FEDORA-2023-c7e4c9af51 has been pushed to the Fedora 38 testing repository. Soon you'll be able to install the update with the following command: `sudo dnf upgrade --enablerepo=updates-testing --refresh --advisory=FEDORA-2023-c7e4c9af51` You can provide feedback for this update here: https://bodhi.fedoraproject.org/updates/FEDORA-2023-c7e4c9af51 See also https://fedoraproject.org/wiki/QA:Updates_Testing for more information on how to test updates.

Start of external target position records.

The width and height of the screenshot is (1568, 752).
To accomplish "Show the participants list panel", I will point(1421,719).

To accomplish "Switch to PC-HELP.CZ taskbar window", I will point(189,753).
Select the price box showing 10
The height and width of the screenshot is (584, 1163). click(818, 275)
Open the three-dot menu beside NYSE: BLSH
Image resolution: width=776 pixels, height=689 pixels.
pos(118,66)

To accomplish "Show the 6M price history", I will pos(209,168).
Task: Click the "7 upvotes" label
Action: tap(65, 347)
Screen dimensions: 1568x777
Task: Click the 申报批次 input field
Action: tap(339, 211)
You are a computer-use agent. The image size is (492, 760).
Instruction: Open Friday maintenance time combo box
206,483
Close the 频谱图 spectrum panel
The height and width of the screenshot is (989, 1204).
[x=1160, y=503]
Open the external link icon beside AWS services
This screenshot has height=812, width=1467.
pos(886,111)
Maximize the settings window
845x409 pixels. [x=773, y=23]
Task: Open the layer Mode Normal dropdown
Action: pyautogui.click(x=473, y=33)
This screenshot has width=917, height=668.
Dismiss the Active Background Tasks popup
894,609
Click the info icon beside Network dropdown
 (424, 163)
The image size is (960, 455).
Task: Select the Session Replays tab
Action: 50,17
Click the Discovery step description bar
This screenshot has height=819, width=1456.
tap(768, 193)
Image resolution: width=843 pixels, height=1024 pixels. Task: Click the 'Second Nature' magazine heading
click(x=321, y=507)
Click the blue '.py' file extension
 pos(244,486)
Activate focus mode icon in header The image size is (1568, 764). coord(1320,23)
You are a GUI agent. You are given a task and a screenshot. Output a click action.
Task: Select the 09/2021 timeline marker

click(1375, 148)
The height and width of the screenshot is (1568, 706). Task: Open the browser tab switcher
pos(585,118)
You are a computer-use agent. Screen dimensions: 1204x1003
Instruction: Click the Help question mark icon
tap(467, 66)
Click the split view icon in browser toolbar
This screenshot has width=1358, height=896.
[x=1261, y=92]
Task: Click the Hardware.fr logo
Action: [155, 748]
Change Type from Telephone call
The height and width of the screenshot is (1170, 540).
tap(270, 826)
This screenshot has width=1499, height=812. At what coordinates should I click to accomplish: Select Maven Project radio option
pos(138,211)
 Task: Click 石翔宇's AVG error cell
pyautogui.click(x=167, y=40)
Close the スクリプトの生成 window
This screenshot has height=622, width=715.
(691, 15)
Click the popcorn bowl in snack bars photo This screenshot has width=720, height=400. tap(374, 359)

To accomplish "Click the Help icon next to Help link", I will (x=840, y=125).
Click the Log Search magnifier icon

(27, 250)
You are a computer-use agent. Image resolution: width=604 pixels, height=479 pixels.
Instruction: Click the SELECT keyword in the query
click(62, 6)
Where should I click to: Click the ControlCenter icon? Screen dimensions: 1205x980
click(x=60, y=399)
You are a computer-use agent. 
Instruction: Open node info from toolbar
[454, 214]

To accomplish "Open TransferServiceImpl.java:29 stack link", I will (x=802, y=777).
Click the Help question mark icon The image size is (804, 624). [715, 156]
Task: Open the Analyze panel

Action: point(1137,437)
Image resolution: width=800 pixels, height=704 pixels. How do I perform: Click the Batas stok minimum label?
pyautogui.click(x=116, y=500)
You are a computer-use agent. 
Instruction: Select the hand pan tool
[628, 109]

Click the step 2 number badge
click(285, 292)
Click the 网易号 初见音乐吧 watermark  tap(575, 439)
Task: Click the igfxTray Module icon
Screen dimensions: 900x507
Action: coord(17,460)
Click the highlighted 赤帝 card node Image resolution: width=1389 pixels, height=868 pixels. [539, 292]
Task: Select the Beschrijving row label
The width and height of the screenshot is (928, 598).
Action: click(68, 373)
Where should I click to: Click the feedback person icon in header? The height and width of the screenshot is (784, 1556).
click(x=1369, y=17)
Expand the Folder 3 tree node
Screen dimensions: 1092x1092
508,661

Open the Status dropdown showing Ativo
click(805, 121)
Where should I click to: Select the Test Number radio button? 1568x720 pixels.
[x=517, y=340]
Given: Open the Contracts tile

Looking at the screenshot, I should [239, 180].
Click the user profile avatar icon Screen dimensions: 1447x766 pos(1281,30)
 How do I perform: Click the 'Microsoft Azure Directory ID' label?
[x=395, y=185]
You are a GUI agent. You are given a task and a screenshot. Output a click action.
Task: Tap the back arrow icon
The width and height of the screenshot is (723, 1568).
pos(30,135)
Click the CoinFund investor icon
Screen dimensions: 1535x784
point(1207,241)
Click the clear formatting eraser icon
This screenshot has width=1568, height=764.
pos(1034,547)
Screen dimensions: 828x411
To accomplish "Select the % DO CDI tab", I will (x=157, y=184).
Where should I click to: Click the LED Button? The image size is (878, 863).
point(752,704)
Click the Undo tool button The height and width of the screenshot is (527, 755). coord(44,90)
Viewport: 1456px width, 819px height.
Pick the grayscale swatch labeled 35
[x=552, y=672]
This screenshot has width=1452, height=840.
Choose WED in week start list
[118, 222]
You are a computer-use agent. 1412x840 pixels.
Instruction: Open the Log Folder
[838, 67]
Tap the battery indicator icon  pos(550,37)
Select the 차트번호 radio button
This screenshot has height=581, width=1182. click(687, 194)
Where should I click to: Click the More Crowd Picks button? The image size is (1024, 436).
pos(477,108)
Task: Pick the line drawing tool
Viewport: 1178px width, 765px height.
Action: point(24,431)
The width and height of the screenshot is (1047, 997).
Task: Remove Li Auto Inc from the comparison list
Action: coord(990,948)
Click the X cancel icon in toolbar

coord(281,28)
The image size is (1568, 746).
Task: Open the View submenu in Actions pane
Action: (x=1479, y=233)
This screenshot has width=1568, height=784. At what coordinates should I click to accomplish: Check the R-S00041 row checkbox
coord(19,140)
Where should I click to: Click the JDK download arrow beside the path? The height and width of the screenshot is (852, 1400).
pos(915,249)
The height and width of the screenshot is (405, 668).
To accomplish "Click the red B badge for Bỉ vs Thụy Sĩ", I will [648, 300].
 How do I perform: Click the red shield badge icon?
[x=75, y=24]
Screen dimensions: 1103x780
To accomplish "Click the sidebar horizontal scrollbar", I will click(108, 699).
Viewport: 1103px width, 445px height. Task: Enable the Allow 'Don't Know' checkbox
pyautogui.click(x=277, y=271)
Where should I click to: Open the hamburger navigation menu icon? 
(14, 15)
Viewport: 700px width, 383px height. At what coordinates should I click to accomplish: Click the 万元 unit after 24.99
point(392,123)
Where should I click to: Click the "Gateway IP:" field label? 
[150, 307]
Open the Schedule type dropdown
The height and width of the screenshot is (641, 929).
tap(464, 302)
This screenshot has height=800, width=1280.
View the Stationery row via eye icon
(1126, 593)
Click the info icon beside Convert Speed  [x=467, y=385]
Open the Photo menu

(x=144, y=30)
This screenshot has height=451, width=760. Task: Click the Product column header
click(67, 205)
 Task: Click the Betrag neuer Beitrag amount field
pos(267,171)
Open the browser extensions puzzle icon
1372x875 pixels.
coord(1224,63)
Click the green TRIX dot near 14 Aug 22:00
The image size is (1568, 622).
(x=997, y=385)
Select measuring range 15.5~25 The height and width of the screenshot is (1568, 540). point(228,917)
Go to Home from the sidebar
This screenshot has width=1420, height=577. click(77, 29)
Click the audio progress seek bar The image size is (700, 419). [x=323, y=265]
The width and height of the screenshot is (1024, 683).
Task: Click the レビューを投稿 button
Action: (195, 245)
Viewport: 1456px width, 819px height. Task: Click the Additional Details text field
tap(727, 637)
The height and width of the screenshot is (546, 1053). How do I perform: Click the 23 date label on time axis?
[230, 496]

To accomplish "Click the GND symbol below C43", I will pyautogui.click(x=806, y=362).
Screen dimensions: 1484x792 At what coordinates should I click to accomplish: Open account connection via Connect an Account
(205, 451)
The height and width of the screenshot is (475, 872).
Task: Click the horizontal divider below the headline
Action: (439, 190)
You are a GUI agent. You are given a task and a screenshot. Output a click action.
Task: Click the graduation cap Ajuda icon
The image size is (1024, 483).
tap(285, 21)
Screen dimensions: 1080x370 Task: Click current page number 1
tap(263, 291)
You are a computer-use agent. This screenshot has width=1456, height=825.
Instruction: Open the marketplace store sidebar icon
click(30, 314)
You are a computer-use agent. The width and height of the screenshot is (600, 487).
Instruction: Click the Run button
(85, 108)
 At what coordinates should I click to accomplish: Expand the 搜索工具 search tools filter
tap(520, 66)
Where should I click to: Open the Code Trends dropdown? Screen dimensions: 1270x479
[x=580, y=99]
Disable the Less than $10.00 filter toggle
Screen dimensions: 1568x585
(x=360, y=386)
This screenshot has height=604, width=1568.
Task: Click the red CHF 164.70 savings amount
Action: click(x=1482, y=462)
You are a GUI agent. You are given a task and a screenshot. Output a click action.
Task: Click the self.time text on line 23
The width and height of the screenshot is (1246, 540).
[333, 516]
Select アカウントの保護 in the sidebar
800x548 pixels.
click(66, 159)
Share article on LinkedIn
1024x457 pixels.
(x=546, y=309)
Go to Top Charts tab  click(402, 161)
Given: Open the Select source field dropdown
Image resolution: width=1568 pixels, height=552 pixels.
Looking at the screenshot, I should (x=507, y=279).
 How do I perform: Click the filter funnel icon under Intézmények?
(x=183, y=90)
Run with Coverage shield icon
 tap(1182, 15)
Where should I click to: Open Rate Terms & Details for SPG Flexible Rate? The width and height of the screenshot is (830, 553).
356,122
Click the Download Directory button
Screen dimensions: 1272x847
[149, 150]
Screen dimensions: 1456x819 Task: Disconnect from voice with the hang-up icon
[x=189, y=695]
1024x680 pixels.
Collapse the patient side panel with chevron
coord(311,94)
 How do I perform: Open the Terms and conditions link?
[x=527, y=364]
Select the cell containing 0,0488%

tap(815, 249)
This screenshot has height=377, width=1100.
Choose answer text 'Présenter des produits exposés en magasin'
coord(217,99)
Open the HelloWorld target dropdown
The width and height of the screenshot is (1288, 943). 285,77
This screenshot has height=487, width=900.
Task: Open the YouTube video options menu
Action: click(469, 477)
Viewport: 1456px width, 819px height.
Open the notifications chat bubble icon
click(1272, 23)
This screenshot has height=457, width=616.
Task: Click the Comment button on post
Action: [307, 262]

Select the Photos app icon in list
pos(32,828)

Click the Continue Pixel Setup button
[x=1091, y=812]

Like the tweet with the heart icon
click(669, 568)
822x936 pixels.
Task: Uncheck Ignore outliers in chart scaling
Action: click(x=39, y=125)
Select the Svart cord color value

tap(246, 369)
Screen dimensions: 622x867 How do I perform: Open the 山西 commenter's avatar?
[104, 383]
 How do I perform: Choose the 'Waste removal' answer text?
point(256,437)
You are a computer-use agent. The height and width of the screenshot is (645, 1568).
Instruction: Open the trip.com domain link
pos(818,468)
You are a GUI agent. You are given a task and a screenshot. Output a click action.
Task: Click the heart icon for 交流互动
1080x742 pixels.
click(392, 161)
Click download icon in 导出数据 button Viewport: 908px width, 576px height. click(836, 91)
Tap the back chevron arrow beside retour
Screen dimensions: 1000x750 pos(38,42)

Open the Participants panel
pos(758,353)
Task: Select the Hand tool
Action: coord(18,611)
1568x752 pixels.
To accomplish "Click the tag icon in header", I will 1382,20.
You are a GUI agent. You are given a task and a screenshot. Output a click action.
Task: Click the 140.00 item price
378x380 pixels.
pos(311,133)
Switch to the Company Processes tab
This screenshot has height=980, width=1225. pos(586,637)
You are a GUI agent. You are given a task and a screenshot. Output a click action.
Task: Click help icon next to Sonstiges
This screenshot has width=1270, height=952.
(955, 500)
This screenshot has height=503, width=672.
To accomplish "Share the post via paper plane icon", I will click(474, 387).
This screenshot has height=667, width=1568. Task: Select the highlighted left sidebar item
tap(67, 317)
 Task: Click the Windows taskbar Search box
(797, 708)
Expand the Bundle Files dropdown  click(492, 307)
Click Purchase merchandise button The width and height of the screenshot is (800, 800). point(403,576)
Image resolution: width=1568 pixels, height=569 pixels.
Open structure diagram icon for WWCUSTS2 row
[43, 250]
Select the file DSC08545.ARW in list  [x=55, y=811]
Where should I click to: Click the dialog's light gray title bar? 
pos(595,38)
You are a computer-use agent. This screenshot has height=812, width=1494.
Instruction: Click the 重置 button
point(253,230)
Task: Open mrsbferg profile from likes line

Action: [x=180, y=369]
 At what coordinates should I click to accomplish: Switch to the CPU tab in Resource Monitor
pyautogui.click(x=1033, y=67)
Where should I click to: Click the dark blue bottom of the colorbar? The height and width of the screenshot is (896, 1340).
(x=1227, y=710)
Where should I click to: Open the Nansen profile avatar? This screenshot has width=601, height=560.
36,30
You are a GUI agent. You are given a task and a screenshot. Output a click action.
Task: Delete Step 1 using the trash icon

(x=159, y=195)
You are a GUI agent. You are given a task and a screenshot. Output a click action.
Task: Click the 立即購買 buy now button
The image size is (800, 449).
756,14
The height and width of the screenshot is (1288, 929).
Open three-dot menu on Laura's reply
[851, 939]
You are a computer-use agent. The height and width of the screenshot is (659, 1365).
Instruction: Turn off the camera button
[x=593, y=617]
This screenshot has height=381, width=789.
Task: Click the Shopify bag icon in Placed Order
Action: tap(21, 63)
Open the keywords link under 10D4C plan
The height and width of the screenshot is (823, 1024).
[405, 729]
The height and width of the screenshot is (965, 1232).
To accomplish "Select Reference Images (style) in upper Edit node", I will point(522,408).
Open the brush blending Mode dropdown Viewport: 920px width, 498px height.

FEDORA-2023-a854153d7a has been pushed to the Fedora 39 stable repository. If problem still persists, please make note of it in this bug report.
FEDORA-2023-c7e4c9af51 has been pushed to the Fedora 38 stable repository. If problem still persists, please make note of it in this bug report.